In questi ultimi giorni si sta usando sempre più la parola “patteggiamento” riferita ai deferimenti emessi dalla procura federale in merito alla vicenda calcioscommesse. Sembra che Antonio Conte deciderà per patteggiare una squalifica di tre mesi mentre il difensore bianconero Leonardo Bonucci è indeciso sul da farsi anche se rischia una squalifica di tre anni!

Chi invece sembra rigettare l’ipotesi di accordo con la Procura Federale è il difensore del Bologna Daniele Portanova che è stato deferito per la gara Bologna-Bari del 22 maggio dello scorso anno e che professa tutta la sua innocenza: “‘Non ho mai venduto una partita, non ho mai scommesso e sono innocente. Non patteggerò perchè anche un solo giorno di squalifica sarebbe ingiusto!”

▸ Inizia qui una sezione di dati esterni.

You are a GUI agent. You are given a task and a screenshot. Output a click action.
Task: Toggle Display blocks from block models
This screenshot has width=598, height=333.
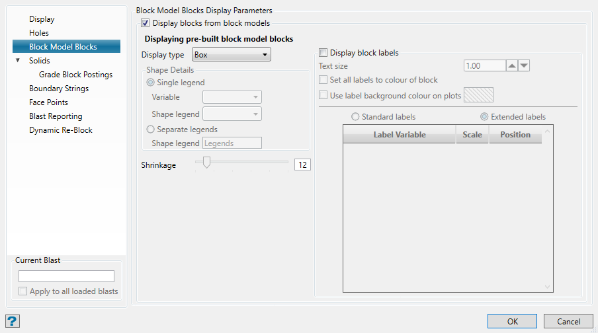146,23
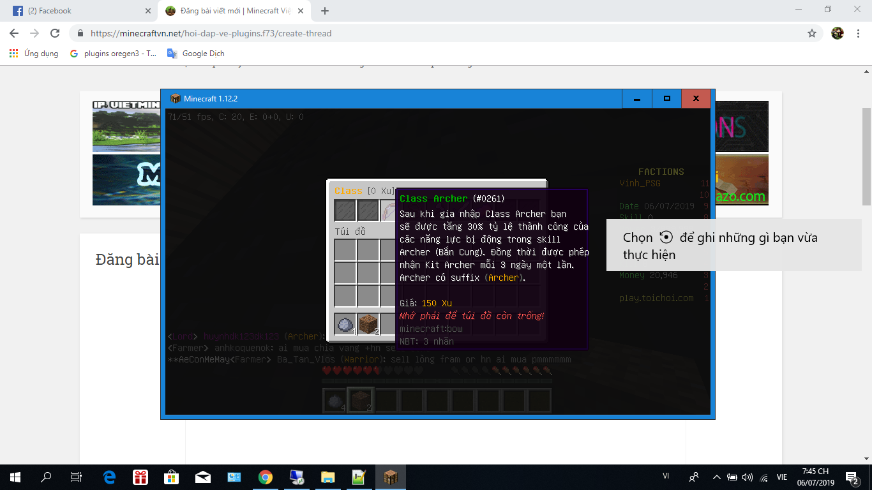Open Task View from the taskbar
The width and height of the screenshot is (872, 490).
pyautogui.click(x=76, y=477)

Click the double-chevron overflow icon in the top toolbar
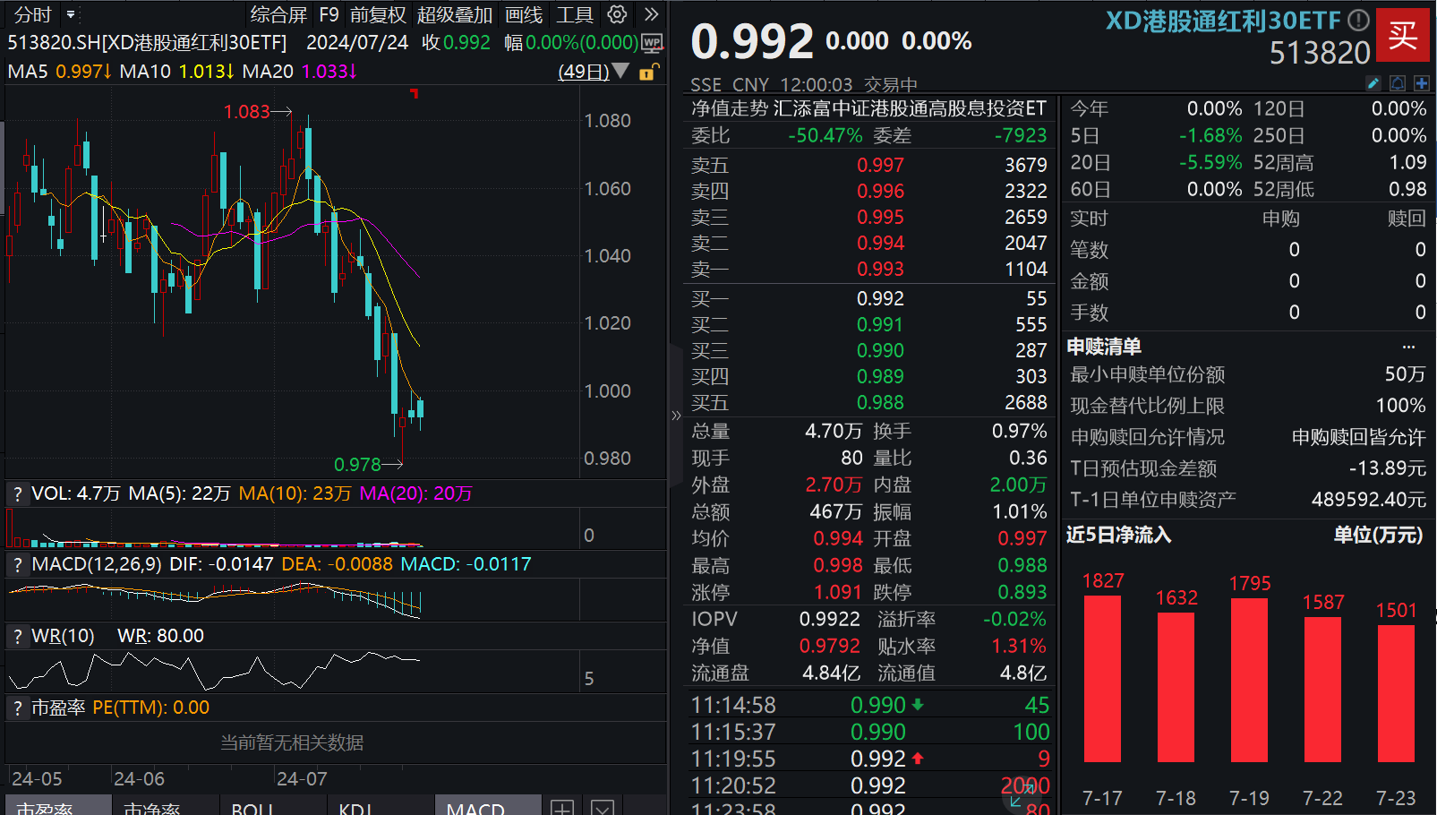(651, 14)
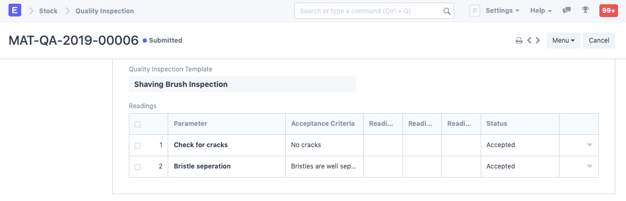Open the Menu dropdown button
The width and height of the screenshot is (626, 201).
coord(563,41)
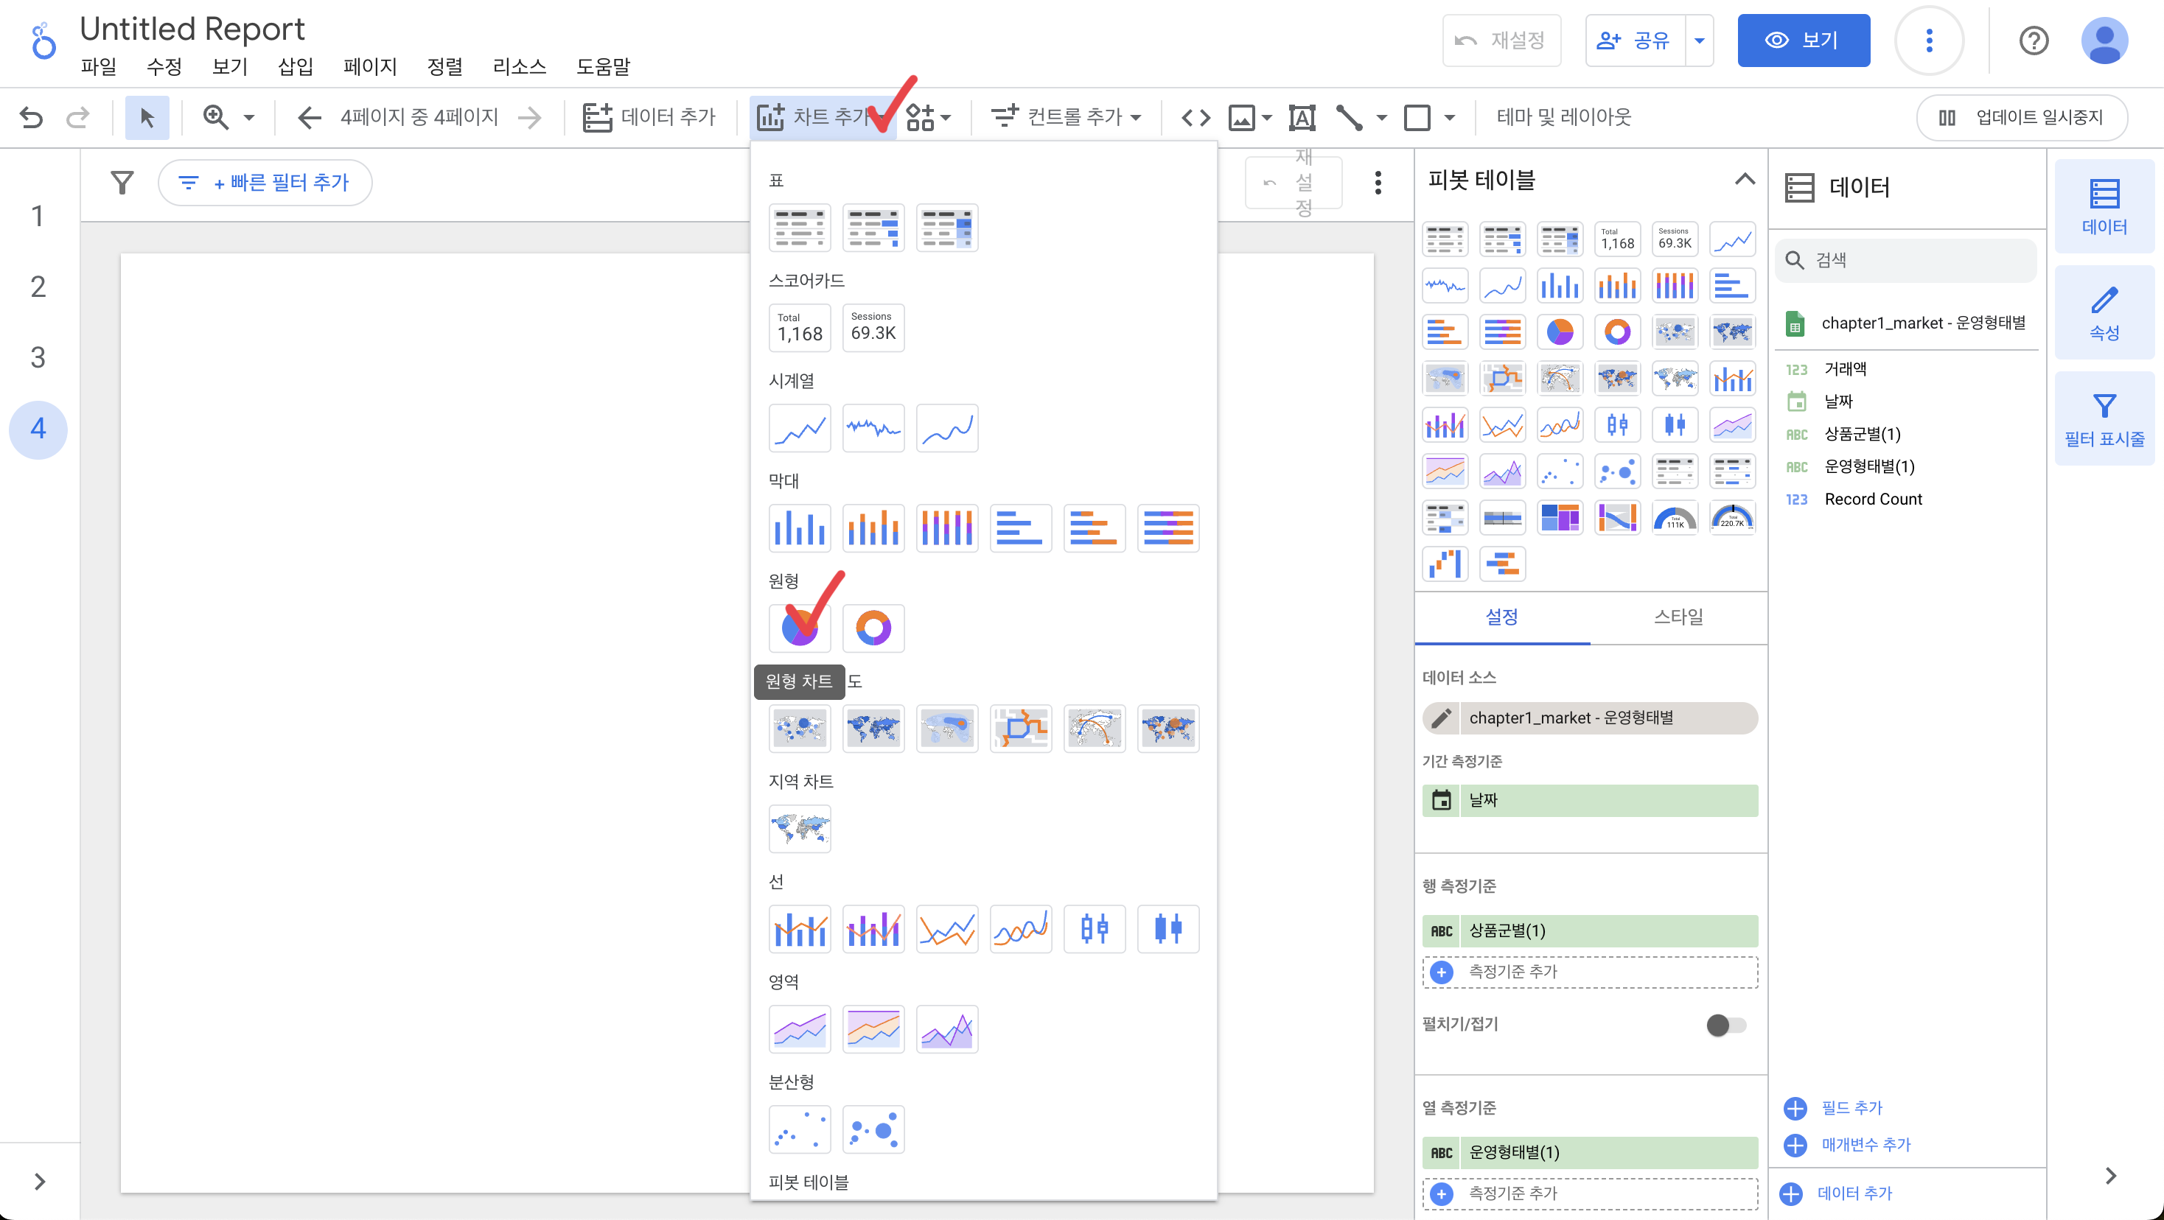The height and width of the screenshot is (1220, 2164).
Task: Go to page 2 in page list
Action: [38, 287]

Poi il difensore rossoblu rivela la sua grande amarezza per questa vicenda che sta toccando anche i suoi affetti più cari, la moglie e i figli: “Quello che mi fa male è che mia moglie e’ stata offesa e i miei figli hanno pianto perché a scuola dicevano loro che ero un venduto”. Solidarietà per moglie e figli di Portanova che se ritiene di essere innocente non ha nulla da temere e potrà dimostrare la sua estraneità dei fatti nelle sedi e nei tempi opportuni.